Engaging Male Religious and Traditional Leaders to Advance the 1325 and 2250 Agendas


United Nations Security Council Resolution 1325 reaffirms the important role of women in the prevention and resolution of conflicts, peace negotiations, peacebuilding, peacekeeping, humanitarian response, and in post-conflict reconstruction. The resolution calls upon all actors to increase the participation of women and to incorporate gender perspectives in all peace and security efforts. In order to achieve the full and effective participation and leadership of women and young women in peace processes, will mean that both men and women in all of their diversities, will need to work towards this common goal together. This is also the same for United Nations Security Council Resolution 2250, in acknowledging and advancing the important role of youth within these same peace and security efforts.

The mission of the Network for Religious and Traditional Peacemakers is to enhance the effectiveness of efforts towards peaceful and inclusive societies by increasing the active collaboration between religious and traditional actors and other key stakeholders in conflict transformation. While the Network acknowledges the positive role of religion and religious and traditional actors in fostering peace, it also recognizes the need to pay attention to power dynamics and hierarchies that might limit inclusive participation. In religious and traditional settings, formal leadership tends to be dominated by males who are often the elders in their societies. Many of the efforts to support religious and traditional actors tend to focus almost solely on these men. Such a narrow focus can be harmful.

The Network’s Gender Transformative Programming

In order to address this issue, the Network utilizes gender-transformative programming to transform gender relations to promote equality through critical reflections and questioning of institutional policies and practices and social norms that create and reinforce gender inequalities and vulnerabilities for men and women.

To advance inclusivity and the “Leave No One Behind Agenda,” the Network engages male religious and traditional leaders through three different levels of change within their perspective communities: individual, institutional, and socio-cultural change. On the individual level, the Network engages male religious and traditional leaders to build their individual capacity and understanding on why it is important to be equal partners within these agendas and how it benefits them and their communities, as well as, how to be active supporters and allies within these efforts. Being an active supporter can include: voicing out their support within their communities and policy and advocacy fora; creating space within their communities and institutions for women and youth to actively participate and lead; and providing direct support to women and youth-led peace and security initiatives within their communities. 

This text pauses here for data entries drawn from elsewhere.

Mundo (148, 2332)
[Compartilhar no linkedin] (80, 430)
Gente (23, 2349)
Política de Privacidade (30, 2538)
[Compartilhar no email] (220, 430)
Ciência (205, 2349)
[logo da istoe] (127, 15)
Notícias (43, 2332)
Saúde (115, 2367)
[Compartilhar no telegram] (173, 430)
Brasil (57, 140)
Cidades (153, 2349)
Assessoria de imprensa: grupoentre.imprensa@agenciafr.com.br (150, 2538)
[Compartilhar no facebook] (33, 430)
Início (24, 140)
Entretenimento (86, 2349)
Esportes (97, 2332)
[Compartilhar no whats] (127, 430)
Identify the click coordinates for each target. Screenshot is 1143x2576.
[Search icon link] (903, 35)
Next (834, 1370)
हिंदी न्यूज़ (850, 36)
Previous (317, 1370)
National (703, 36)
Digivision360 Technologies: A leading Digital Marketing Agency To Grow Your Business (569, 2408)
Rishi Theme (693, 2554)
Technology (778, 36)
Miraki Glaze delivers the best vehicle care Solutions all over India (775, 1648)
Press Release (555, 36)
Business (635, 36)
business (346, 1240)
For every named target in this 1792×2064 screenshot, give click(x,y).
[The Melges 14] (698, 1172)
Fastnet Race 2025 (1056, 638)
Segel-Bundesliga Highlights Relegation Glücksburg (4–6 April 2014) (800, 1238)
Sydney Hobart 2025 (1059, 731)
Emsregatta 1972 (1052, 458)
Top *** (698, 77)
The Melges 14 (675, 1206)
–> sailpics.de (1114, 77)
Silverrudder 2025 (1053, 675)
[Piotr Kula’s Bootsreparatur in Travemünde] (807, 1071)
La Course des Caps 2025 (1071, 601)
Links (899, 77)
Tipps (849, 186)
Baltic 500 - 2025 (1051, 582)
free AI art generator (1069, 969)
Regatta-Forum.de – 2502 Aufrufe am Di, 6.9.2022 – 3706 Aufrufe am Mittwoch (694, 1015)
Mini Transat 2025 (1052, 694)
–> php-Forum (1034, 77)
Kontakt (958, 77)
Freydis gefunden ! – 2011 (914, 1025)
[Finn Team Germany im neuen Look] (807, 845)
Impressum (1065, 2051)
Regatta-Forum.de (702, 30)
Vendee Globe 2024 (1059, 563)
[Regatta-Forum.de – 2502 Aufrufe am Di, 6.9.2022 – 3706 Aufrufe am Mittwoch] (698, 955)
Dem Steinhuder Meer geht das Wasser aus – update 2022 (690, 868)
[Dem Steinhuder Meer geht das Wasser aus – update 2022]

On the institutional level, the Network enables discussions between religious institutions and civil society partners to advance policy change and/or address harmful policies or practices that currently exist and hinder the participation and leadership of women within peace and security spaces. These discussions take place within our Advisory Group Meetings for our members and supporters, as well as, through partner programming and international forums and debate. 

On the socio-cultural level, the Network facilitates inter and intra-faith dialogues through partnership with religious and traditional leaders and their communities in order to build community understanding and broader norm change. This includes addressing harmful gender roles, expectations and stereotypes. This in turn, encourages and fosters the uptake and acceptance of women and youth as active leaders and participants within these peace and security spaces. This type of work can also include active research and analysis in mapping out where religious leaders are presently active and working with diverse constituencies to facilitate a broader peace process.

Through the Network’s approach of actively engaging religious and traditional leaders through its three levels of change, results in more inclusive and peaceful societies.

An Interview with: Ven Napan Thawornbanjob 

Ven Napan Headshot

Network Member, Venerable Napan Thawornbanjob has become a longstanding advocate for advancing gender equality and increasing the number of men in the field. 

“I think I have to thank my mom for my positive attitudes and characteristics of being open minded and sympathetic to others. Because of her compassion cultivated in my heart, I am who I am today. This has made me realize how important women are to peacebuilding processes.”

Ven. Napan was first introduced by the Network for Religious and Traditional Peacemakers in 2014. Through the collaborative relationship, he began to learn about his privileges in Thailand as a male, and how girls suffer. This realization led him to begin working more in the space, including approaching influential monks to conduct more initiatives in this space and changing perspectives towards women’s rights. “It made me feel like I need to do more. Please continue what you are doing in engaging male religious leaders to advance more in this field,” noted Ven. Napan.

“Because of my changed perspective– I will do whatever I can do to change or inspire women. For an event, I nominated a woman to empower her to be on the panel because there were only males on the panel. She didn’t want to speak up, but I told her if you don’t speak up, then the female voice will not be heard. Don’t worry about time, I will share my time. We need to amplify the voices of women peacebuilders. How can we call a peace process inclusive without women? We have to create real space [for their inclusion].

About Venerable Napan

Venerable Napan is Assistant Abbot at the Golden Mount Temple in Bangkok and Chair of Institute of Buddhist Management for Happiness and Peace (IBHAP) Foundation. Being inspired by The Network, he founded the IBHAP Foundation to create a bridging organization. The goals are to: 1) promote the application of Buddhism as a teaching, an institute, and social and cultural capital, to developing happiness and peace in Thai society, aligning with the Sustainable Development Goals (SDGs) at both operational and policy levels, in order to be an international model; 2) to create collaborative networks among all sectors; and 3) to promote education, research and communication on Buddhist management for happiness and peace while respecting interreligious differences and promoting peaceful coexistence among people of all faiths and non-faith. Recently, he has been an educational trainer on sustainable and inclusive peace and development, and coexistence, using mass and social media, including the Workpoint TV talk show, ” Monks, help me!”